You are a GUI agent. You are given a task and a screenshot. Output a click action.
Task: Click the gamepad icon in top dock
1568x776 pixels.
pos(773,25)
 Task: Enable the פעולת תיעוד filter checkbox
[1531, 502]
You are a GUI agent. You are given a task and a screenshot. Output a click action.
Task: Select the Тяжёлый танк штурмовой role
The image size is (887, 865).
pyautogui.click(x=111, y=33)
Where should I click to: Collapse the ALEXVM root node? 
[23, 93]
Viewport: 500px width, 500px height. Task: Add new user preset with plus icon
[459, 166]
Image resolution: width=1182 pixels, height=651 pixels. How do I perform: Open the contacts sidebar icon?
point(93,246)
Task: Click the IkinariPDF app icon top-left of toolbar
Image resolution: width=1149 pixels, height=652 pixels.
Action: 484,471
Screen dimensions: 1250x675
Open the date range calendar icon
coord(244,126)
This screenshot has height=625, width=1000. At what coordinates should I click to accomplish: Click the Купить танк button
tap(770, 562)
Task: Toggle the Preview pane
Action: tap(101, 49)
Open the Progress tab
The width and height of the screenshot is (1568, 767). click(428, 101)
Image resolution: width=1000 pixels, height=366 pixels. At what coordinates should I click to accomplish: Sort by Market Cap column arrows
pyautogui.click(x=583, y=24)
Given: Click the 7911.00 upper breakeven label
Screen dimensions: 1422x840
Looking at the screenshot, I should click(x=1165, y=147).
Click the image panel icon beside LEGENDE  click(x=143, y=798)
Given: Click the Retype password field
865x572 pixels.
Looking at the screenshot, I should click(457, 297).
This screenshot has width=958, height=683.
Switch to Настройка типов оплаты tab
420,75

- **Goal**
Transcribe every line of the records from the one containing "Click the image" down to the last line of the records, both included, reproducing each character unchanged.

- **Result**
Click the image panel icon beside LEGENDE  click(x=143, y=798)
Given: Click the Retype password field
865x572 pixels.
Looking at the screenshot, I should click(457, 297).
This screenshot has width=958, height=683.
Switch to Настройка типов оплаты tab
420,75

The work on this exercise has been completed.